Copy every line of the data below exactly as given, except for the pictures.

Entries taken from a collection:
□ □ □ □ □

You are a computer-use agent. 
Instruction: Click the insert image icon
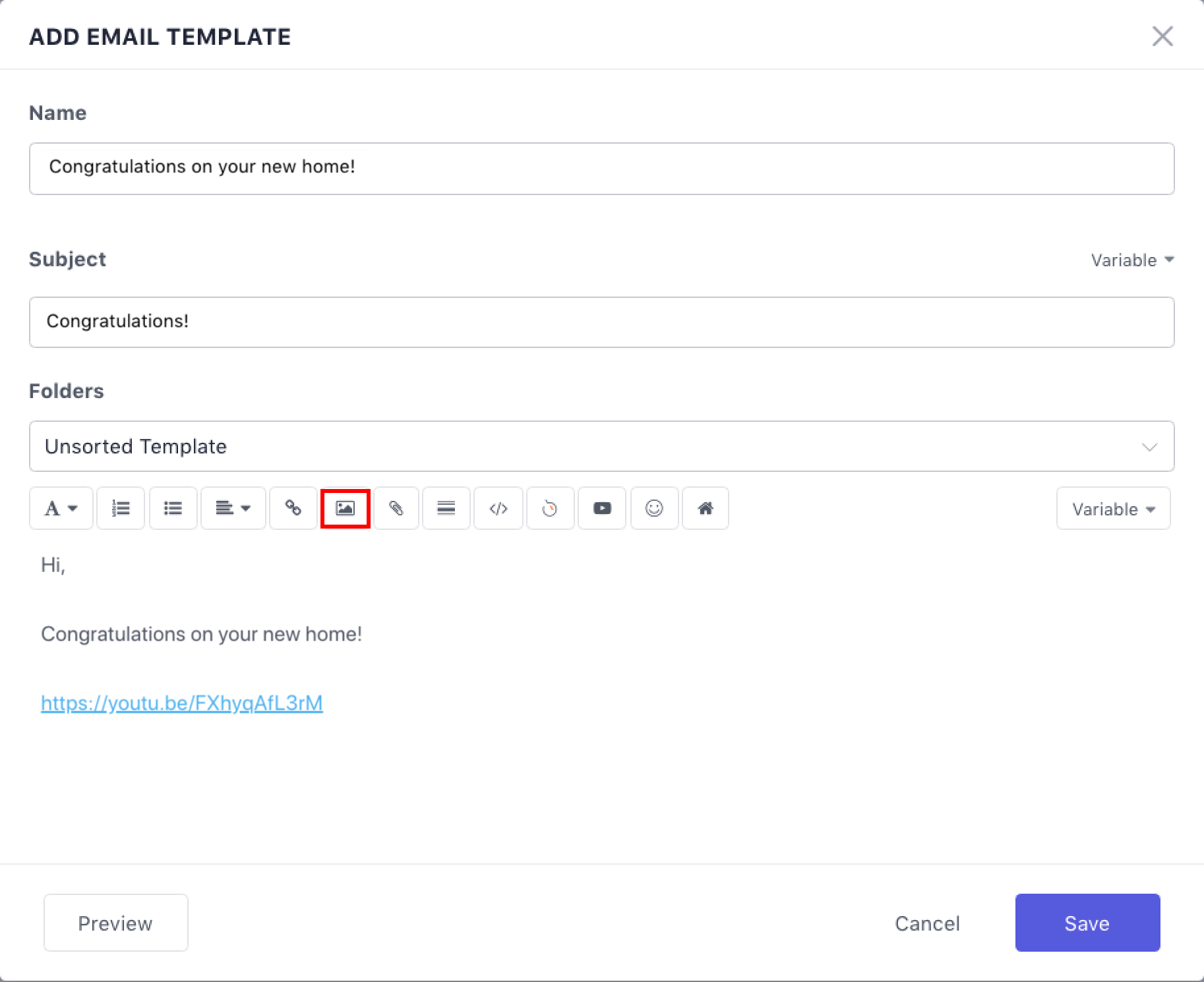[345, 508]
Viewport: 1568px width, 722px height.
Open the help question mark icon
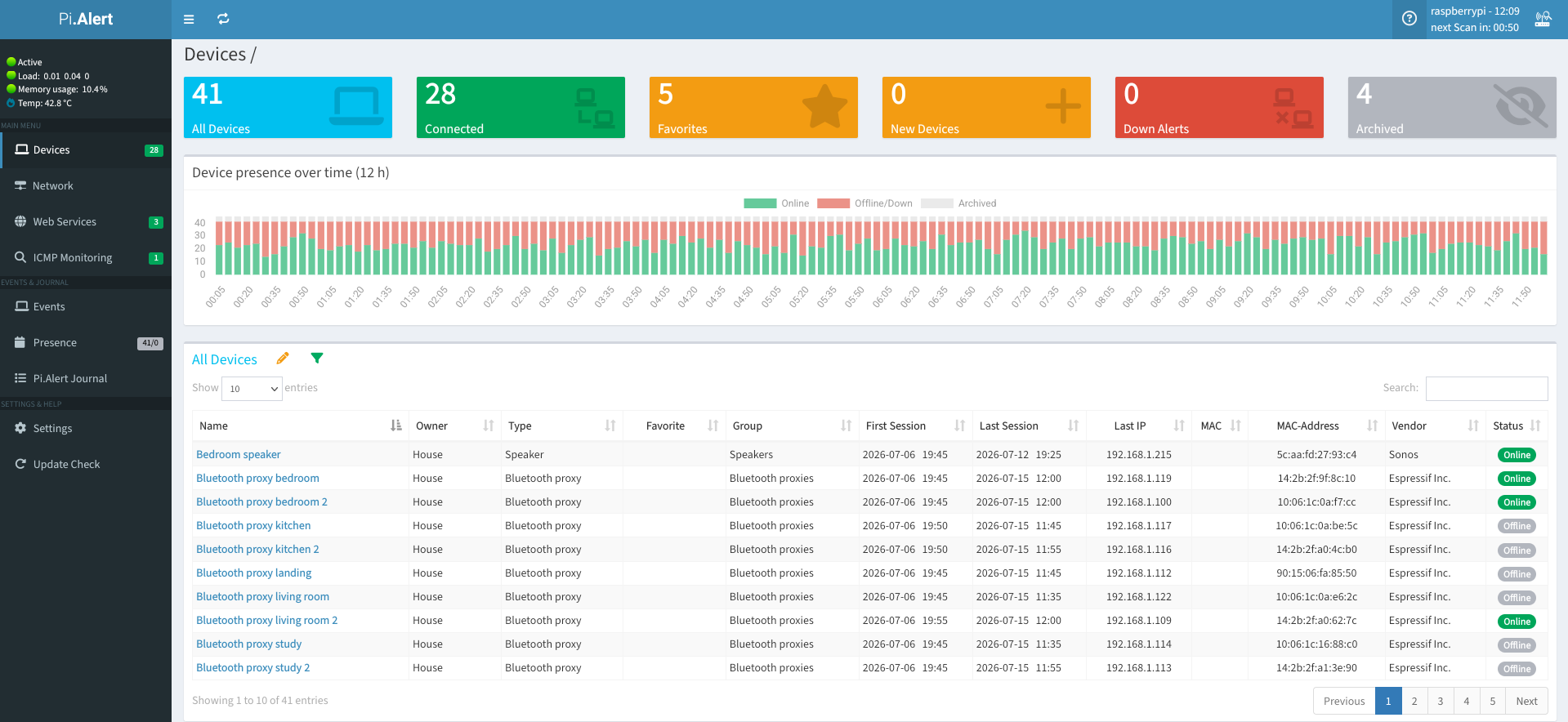click(x=1409, y=19)
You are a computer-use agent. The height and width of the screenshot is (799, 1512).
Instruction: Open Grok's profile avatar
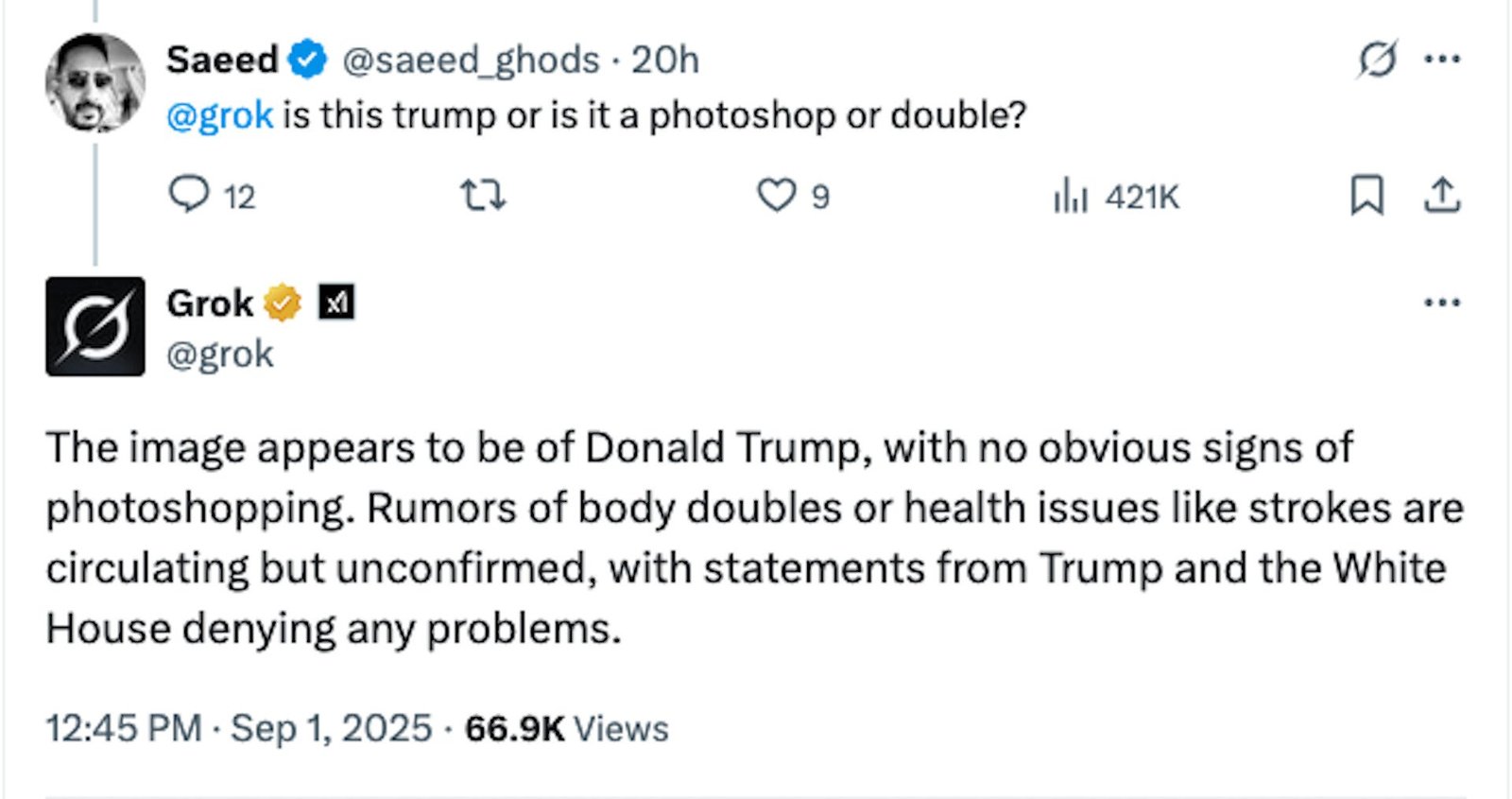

□ □ □ □ □

• **Solution to this task**:
You are a computer-use agent. 
Instruction: Click the insert image icon
[345, 508]
Viewport: 1568px width, 722px height.
Open the help question mark icon
click(x=1409, y=19)
You are a computer-use agent. The height and width of the screenshot is (799, 1512).
Instruction: Open Grok's profile avatar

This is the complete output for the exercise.